_Work request_: Whenever a line below holds the word "screenshot", copy that line.

_Input for this task_:
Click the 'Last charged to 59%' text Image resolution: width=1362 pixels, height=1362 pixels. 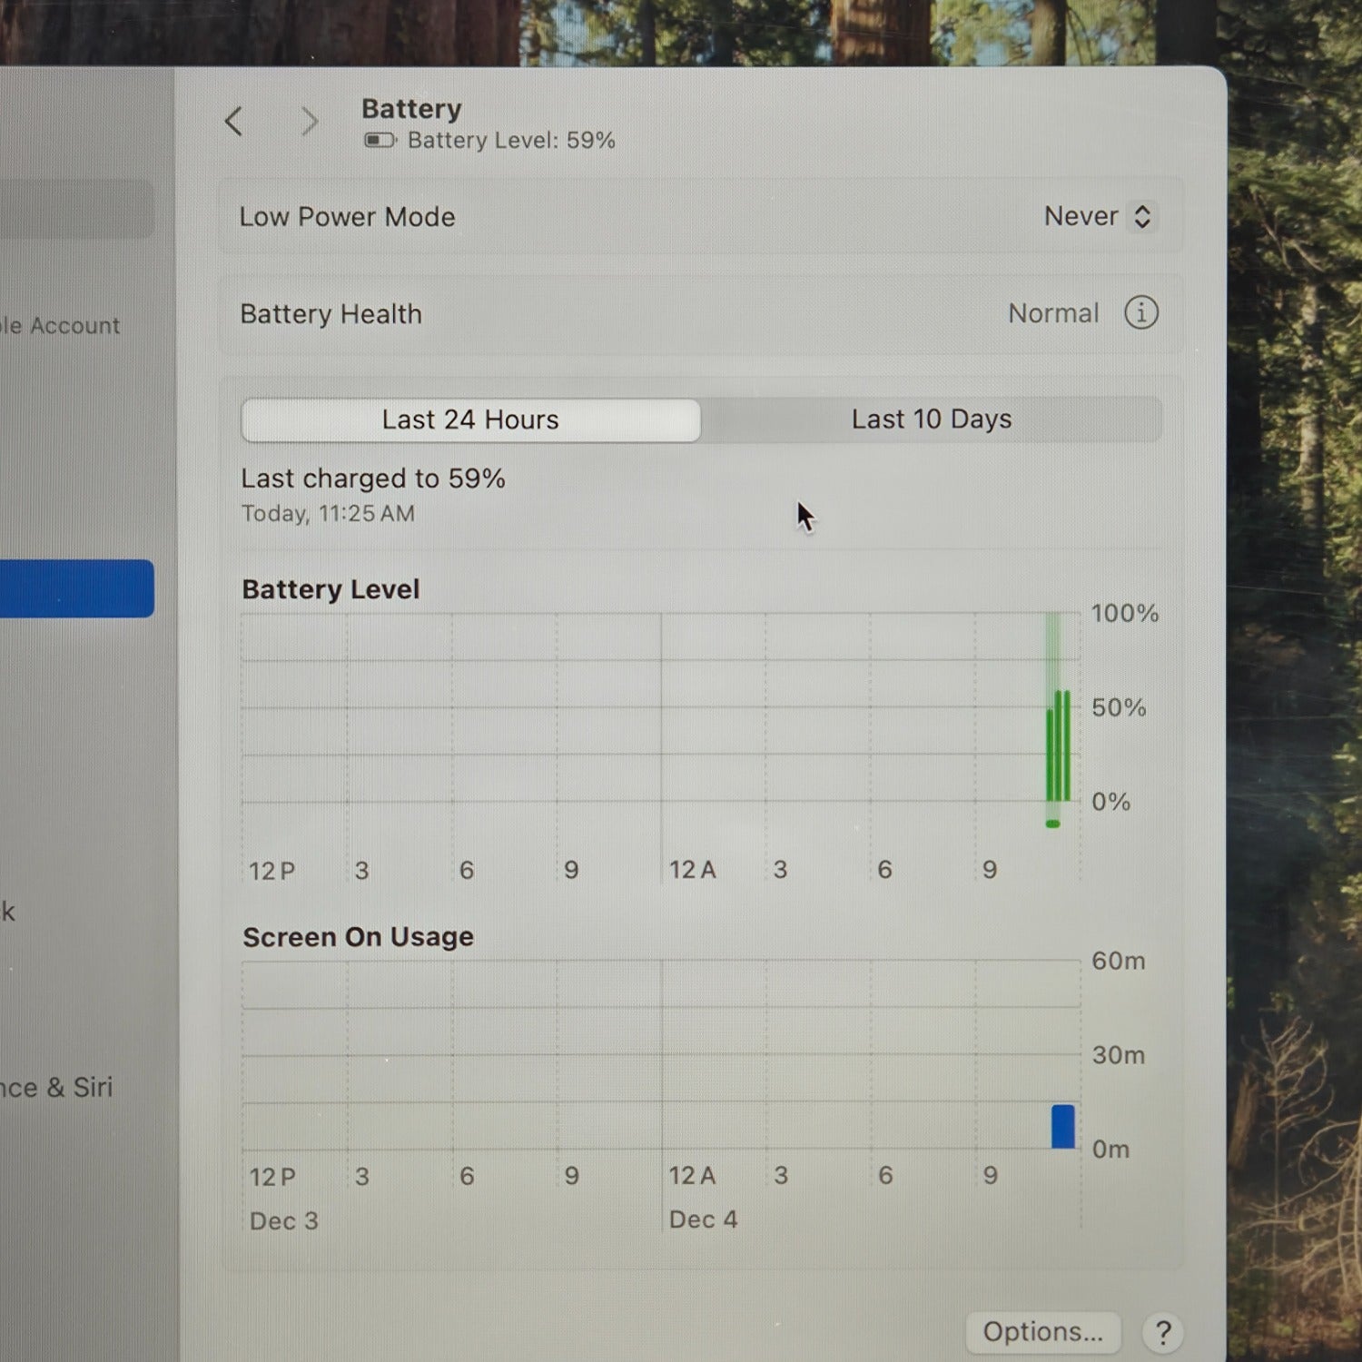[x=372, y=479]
==
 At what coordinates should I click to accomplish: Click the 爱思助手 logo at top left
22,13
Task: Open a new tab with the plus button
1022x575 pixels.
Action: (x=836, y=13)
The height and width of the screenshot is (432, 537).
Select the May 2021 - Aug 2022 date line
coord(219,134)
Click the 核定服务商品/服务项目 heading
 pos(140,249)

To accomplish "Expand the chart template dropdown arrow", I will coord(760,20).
* * *
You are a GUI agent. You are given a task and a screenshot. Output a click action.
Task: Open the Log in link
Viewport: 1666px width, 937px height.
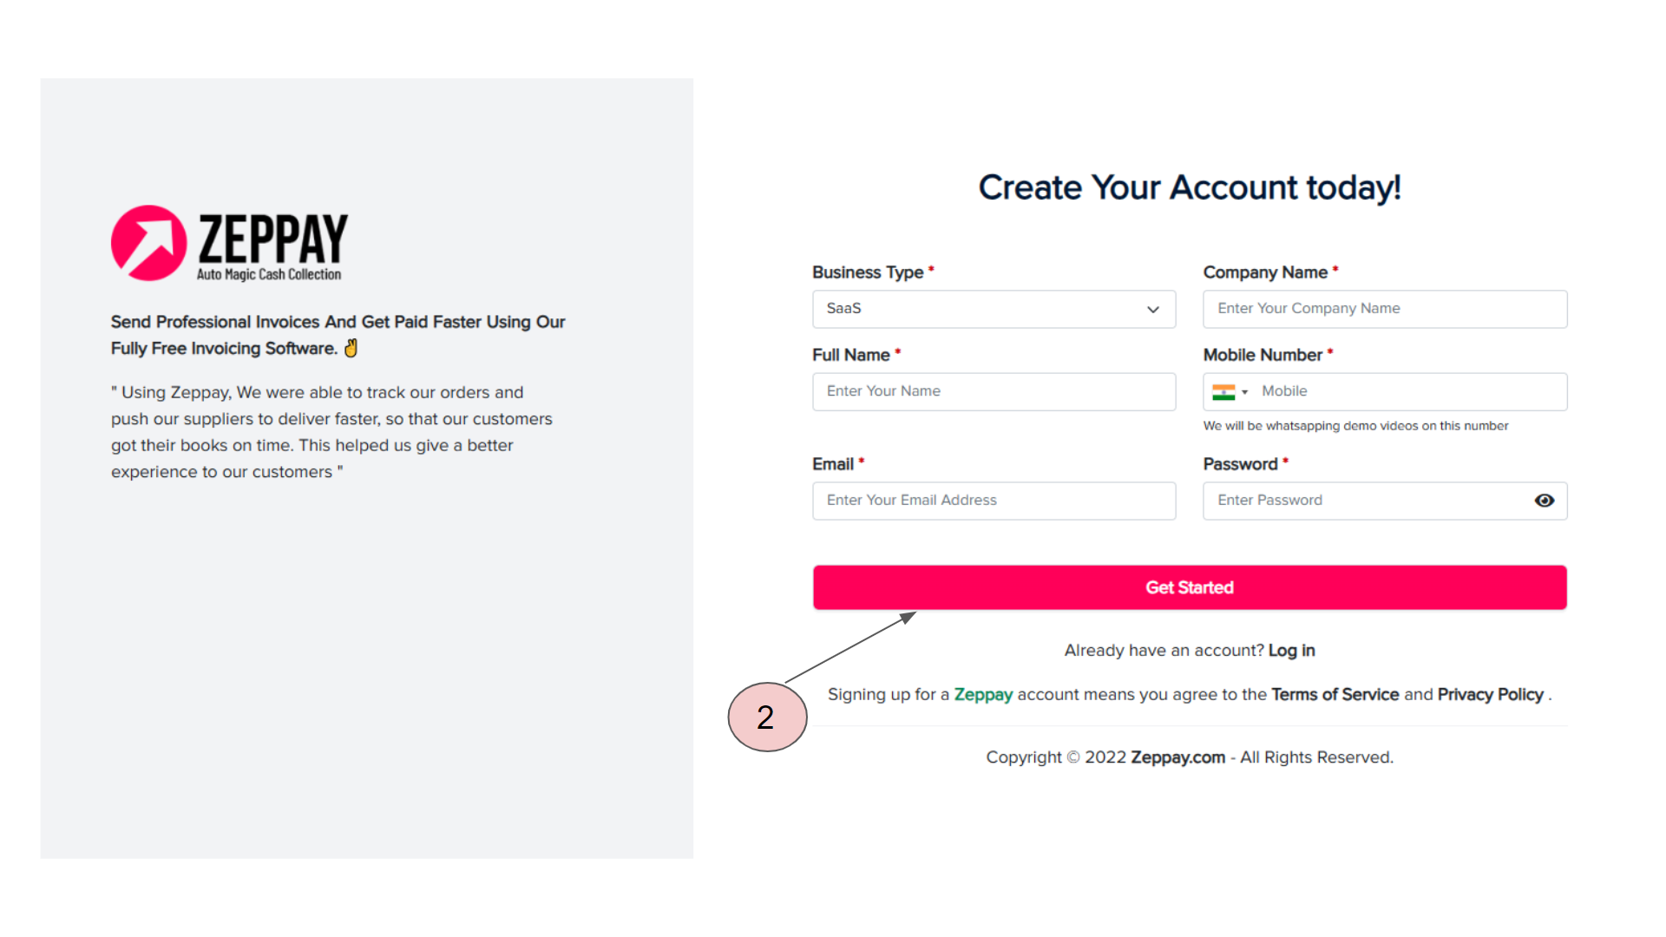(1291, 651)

_Response_:
The height and width of the screenshot is (432, 537).
You are a GUI agent. You are given a task and a screenshot. Output a click action.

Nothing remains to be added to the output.